▶ [Assignment]: Down to the last line, retype the records below exactly and skip the pictures.

▶ [Input data]:
== == ==
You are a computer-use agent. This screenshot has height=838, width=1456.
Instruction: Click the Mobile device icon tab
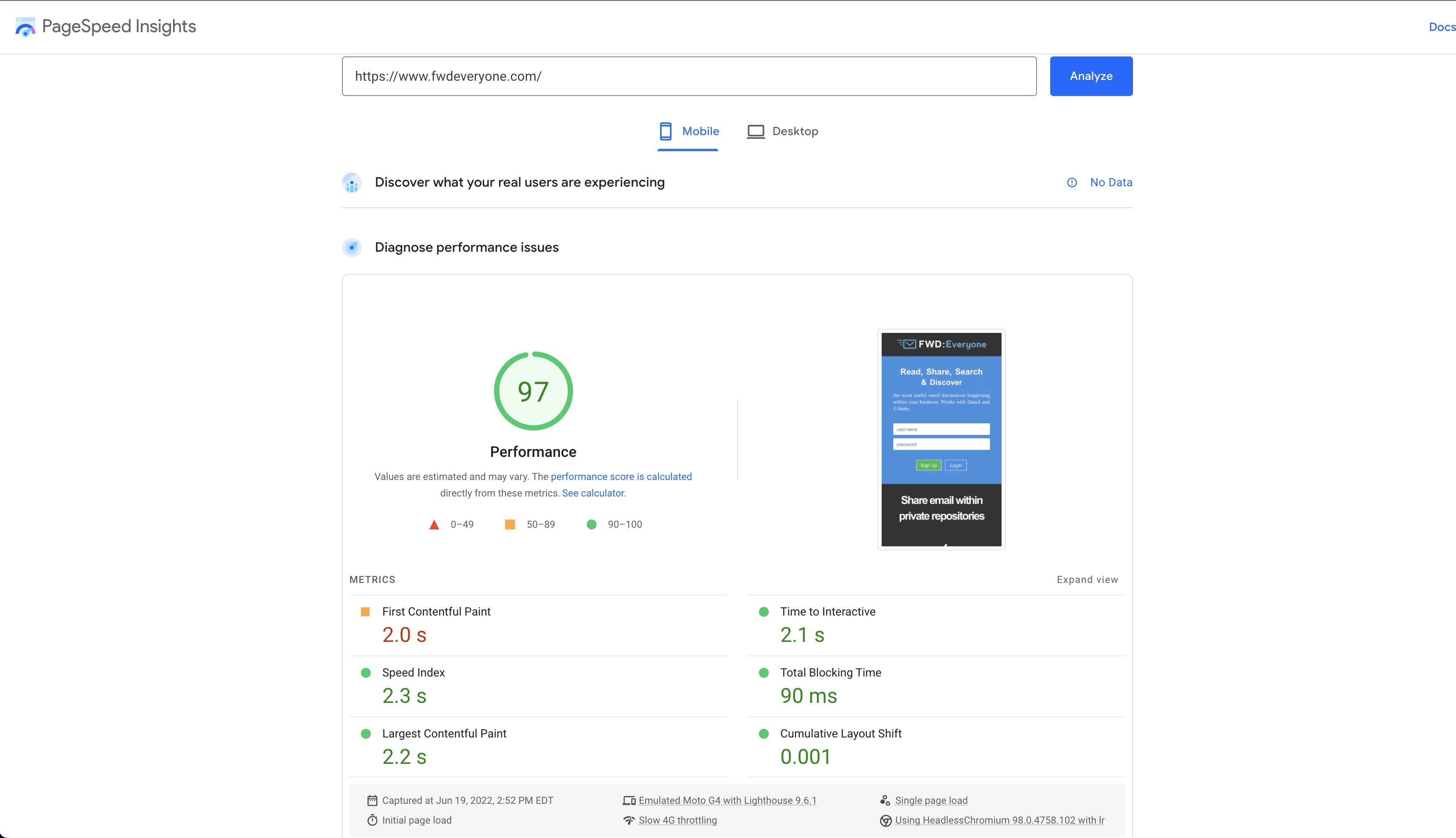(665, 131)
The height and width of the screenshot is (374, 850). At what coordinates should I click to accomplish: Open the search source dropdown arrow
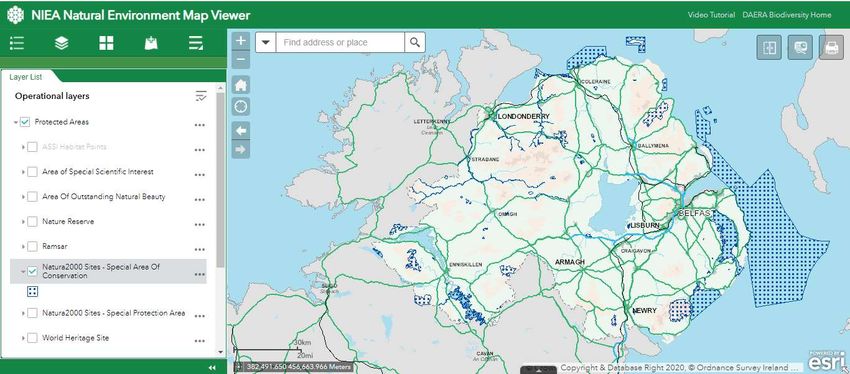click(x=266, y=42)
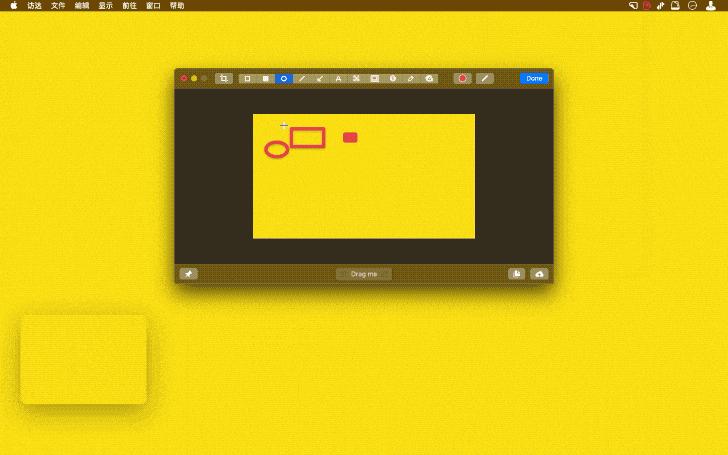Open the red color picker
This screenshot has height=455, width=728.
click(462, 78)
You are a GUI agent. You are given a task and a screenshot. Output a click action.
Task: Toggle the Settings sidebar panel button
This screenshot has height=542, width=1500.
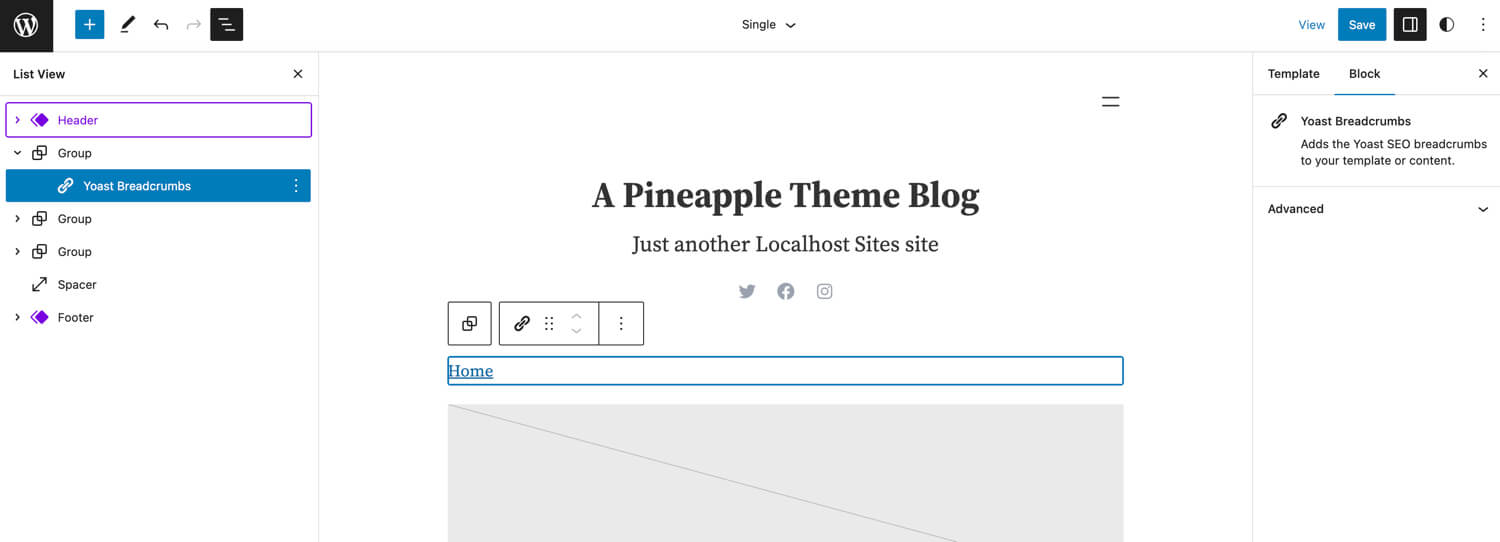tap(1410, 25)
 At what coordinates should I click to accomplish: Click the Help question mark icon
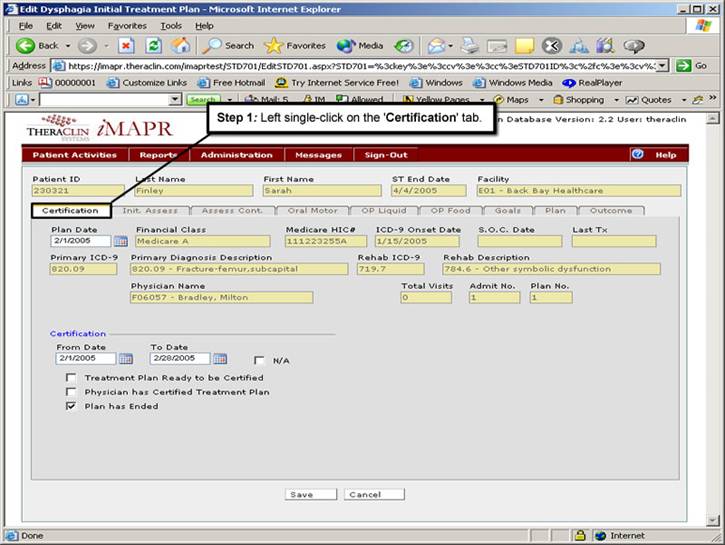coord(637,155)
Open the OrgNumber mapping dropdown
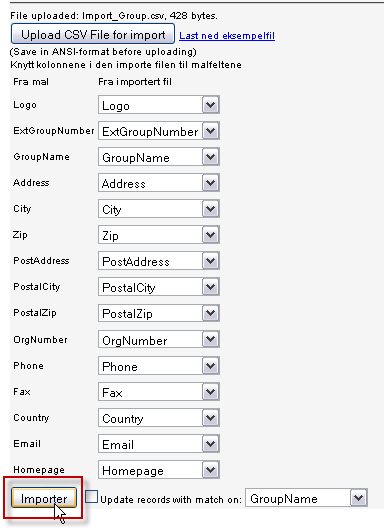The width and height of the screenshot is (384, 531). [x=159, y=339]
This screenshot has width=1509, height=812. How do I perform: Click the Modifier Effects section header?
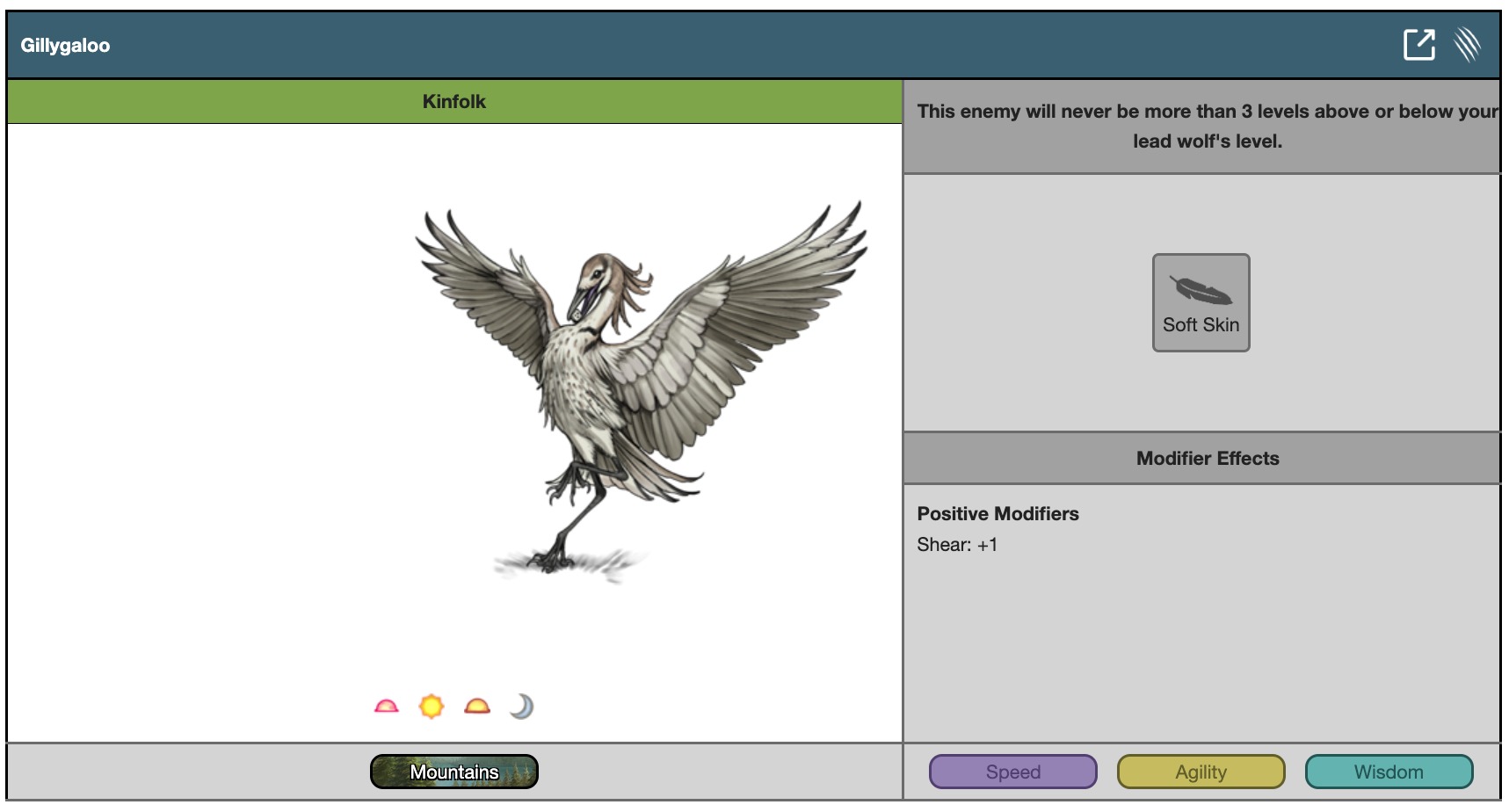pyautogui.click(x=1207, y=458)
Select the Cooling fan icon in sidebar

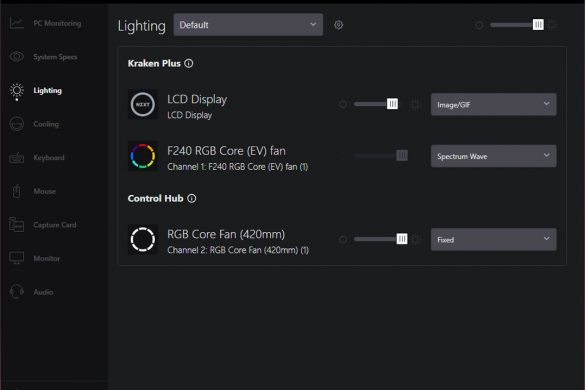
== == ==
▶ [Solution for this exercise]:
You are a computer-use agent. This screenshot has height=838, width=1456.
Instruction: Click the Mobile device icon tab
(665, 131)
The height and width of the screenshot is (374, 850). At what coordinates should I click to accomplish: Open the search source dropdown arrow
click(x=266, y=42)
Open the red color picker
This screenshot has height=455, width=728.
click(462, 78)
You are a GUI agent. You are given a task and a screenshot. Output a click action.
Task: Toggle the Settings sidebar panel button
This screenshot has height=542, width=1500.
tap(1410, 25)
 At what coordinates should I click to accomplish: Click the Help question mark icon
coord(637,155)
Open the OrgNumber mapping dropdown
The width and height of the screenshot is (384, 531). [x=159, y=339]
This screenshot has width=1509, height=812. How do I perform: Click the Modifier Effects section header?
pyautogui.click(x=1207, y=458)
Select the Cooling fan icon in sidebar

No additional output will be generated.